Latino individuals with diabetes had 18% higher rates of HbA1c testing than non-Latino White individuals with diabetes (adjusted rate ratio [aRR] 1.18 [95% CI 1.07-1.29]), and Latinos without diabetes had 25% higher odds of screening (adjusted odds ratio 1.25 [95% CI 1.15-1.36]) than non-Latino White individuals without diabetes. In the analyses in which neighborhood-level percent Mexican population was the main independent variable, all Latinos without diabetes had higher odds of HbA1c screening compared with non-Latino White individuals, yet only those living in low percent Mexican-origin neighborhoods had increased monitoring rates (aRR 1.31 [95% CI 1.15-1.49]).

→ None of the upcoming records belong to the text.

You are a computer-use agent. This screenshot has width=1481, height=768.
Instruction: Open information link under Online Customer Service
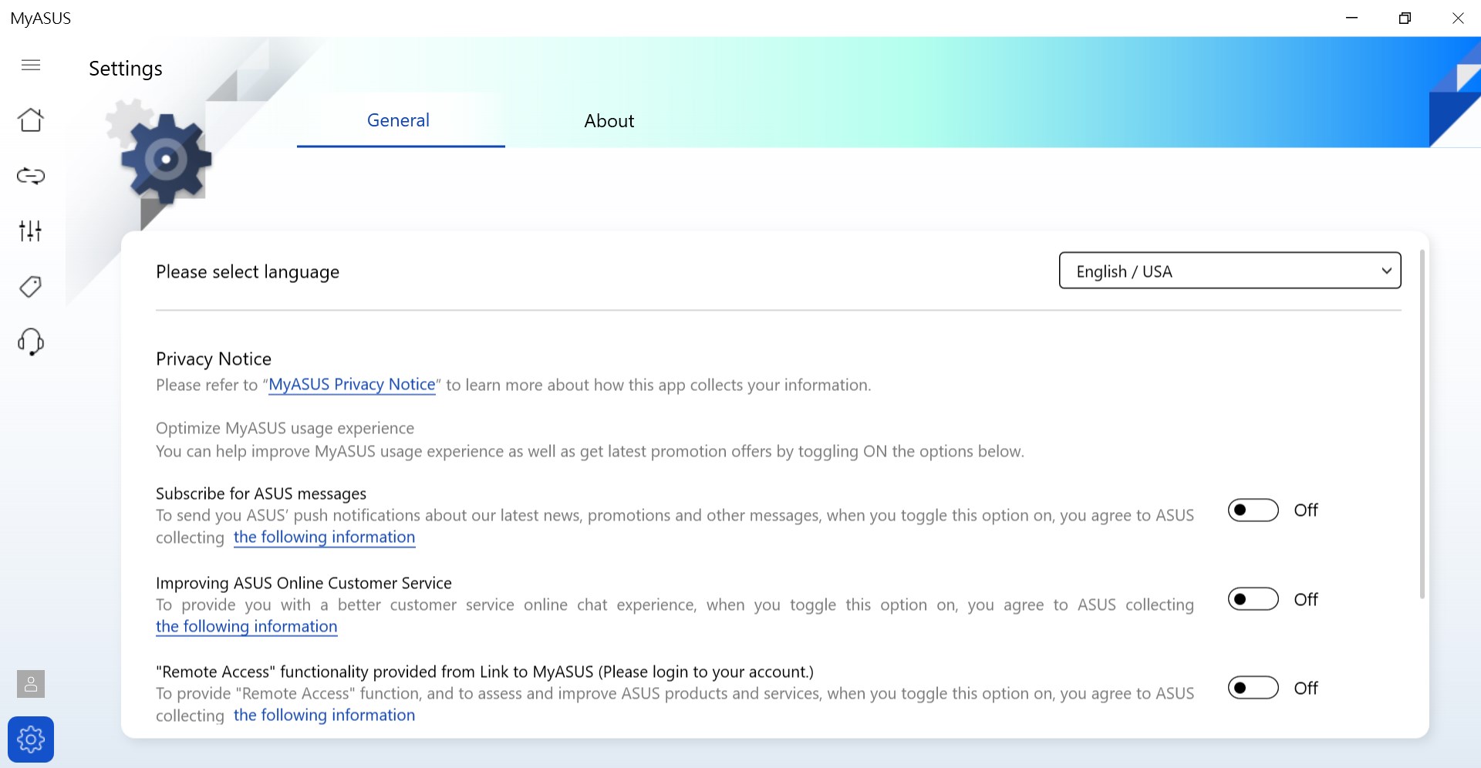246,626
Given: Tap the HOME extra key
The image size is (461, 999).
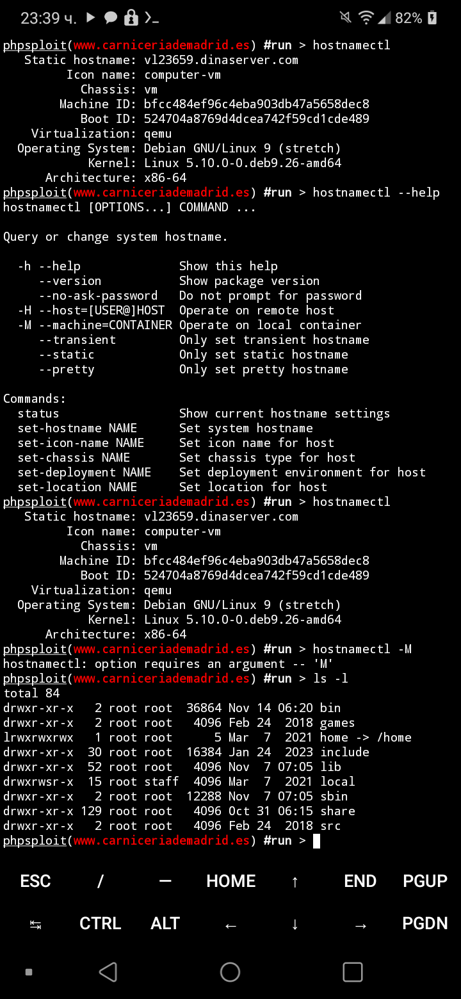Looking at the screenshot, I should pos(231,881).
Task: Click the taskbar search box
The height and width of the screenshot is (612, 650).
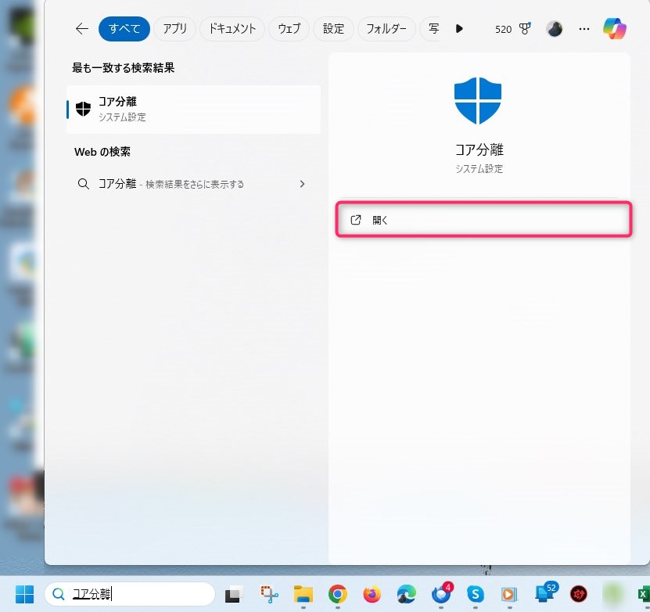Action: coord(130,594)
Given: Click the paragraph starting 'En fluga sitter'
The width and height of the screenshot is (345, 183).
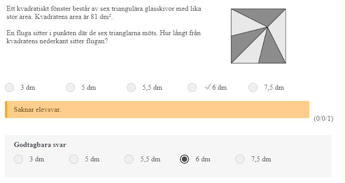Looking at the screenshot, I should coord(104,37).
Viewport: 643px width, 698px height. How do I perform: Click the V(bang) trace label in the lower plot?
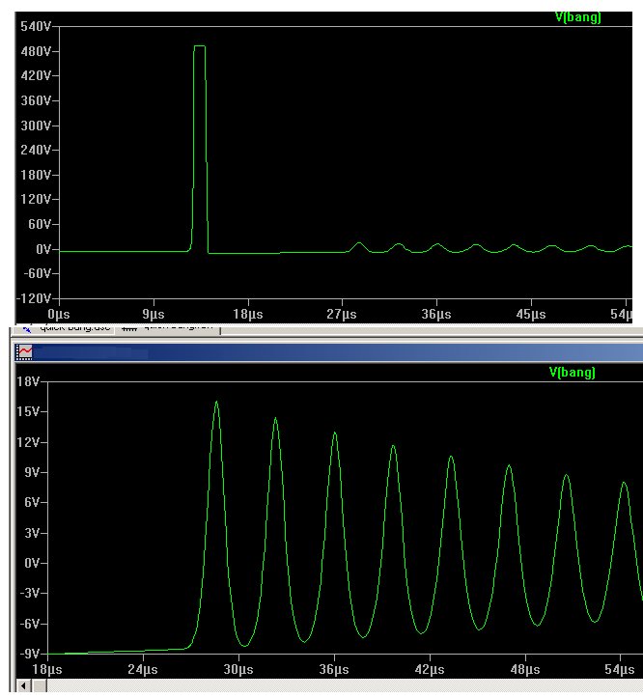[x=572, y=372]
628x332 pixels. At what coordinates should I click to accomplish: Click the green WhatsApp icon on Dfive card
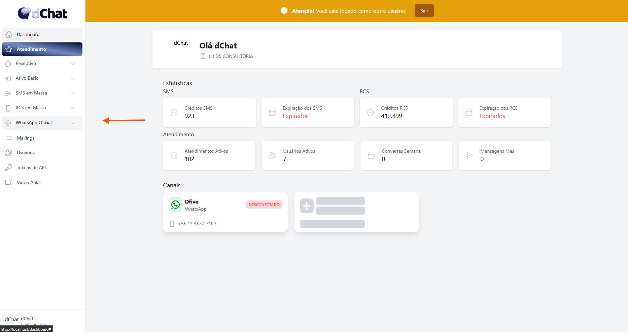click(x=175, y=205)
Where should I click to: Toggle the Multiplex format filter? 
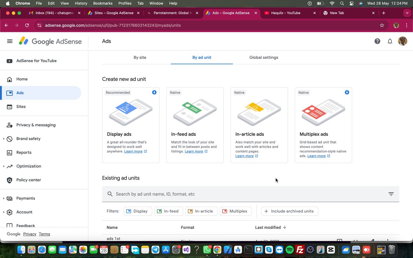(x=235, y=211)
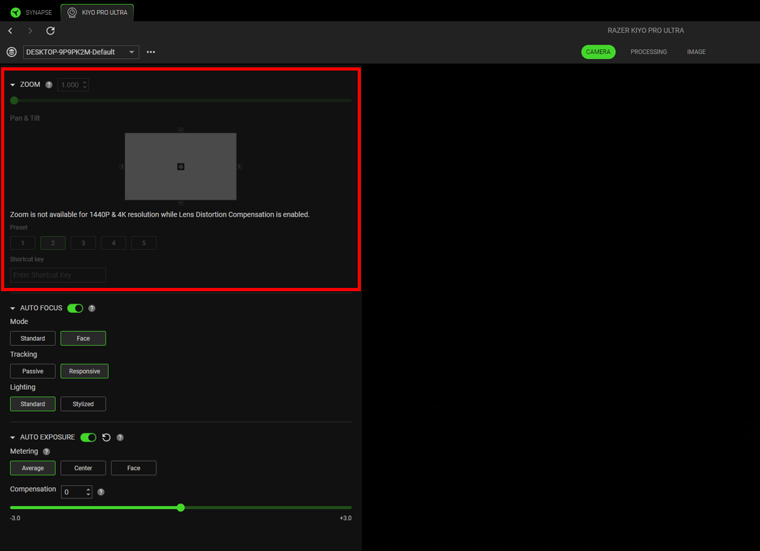760x551 pixels.
Task: Open the more options ellipsis icon
Action: coord(151,52)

These findings reveal novel variation in health care utilization according to Latino subgroup neighborhood characteristics and could inform the delivery of diabetes care for a growing and increasingly diverse Latino patient population. Clinicians and researchers whose work focuses on diabetes care should take steps to improve equity in diabetes and prevent inequity in treatment.
本研究旨在比较拉丁裔个体与非拉丁裔白种个体的糖尿病筛查和监测情况,并深入了解如何利用社区数据来解决糖尿病护理的不平等问题。
这是一项回顾性观察性研究,通过与从美国社区调查中获得的邻里层面拉丁裔亚组数据相联系。我们使用广义估计方程负二项式和逻辑回归模型,根据患者水平的协变量进行调整,以比较糖尿病患者的糖化血红蛋白(HbA1c)监测年度率和无糖尿病患者的 HbA1c 筛查几率,同时按族裔和居住在墨西哥裔人口比例分别为低(0.0-22.0%)、中(22.0-55.7%)和高(55.7-98.0%)的社区的拉丁裔个体进行分层比较。
与患有糖尿病的非拉丁裔白种个体相比,患有糖尿病的拉丁裔个体的 HbA1c 检测率高出 18%(调整后的比率比[ARR]1.18[95%置信区间 1.07-1.29]),而没有糖尿病的拉丁裔个体的筛查几率高出 25%(调整后的比值比[OR]1.25[95%置信区间 1.15-1.36]),而非没有糖尿病的非拉丁裔白种个体。在以邻里层面的墨西哥裔人口比例为主要自变量的分析中,所有没有糖尿病的拉丁裔个体的 HbA1c 筛查几率均高于非拉丁裔白种个体,但只有居住在墨西哥裔人口比例较低的社区的个体的监测率有所增加(ARR 1.31[95%置信区间 1.15-1.49])。
这些发现揭示了根据拉丁裔亚组社区特征,医疗保健利用情况存在新的差异,这可能为日益增长且日益多样化的拉丁裔患者群体提供糖尿病护理服务。关注糖尿病护理工作的临床医生和研究人员应采取措施,改善糖尿病治疗的公平性,防止治疗上的不平等。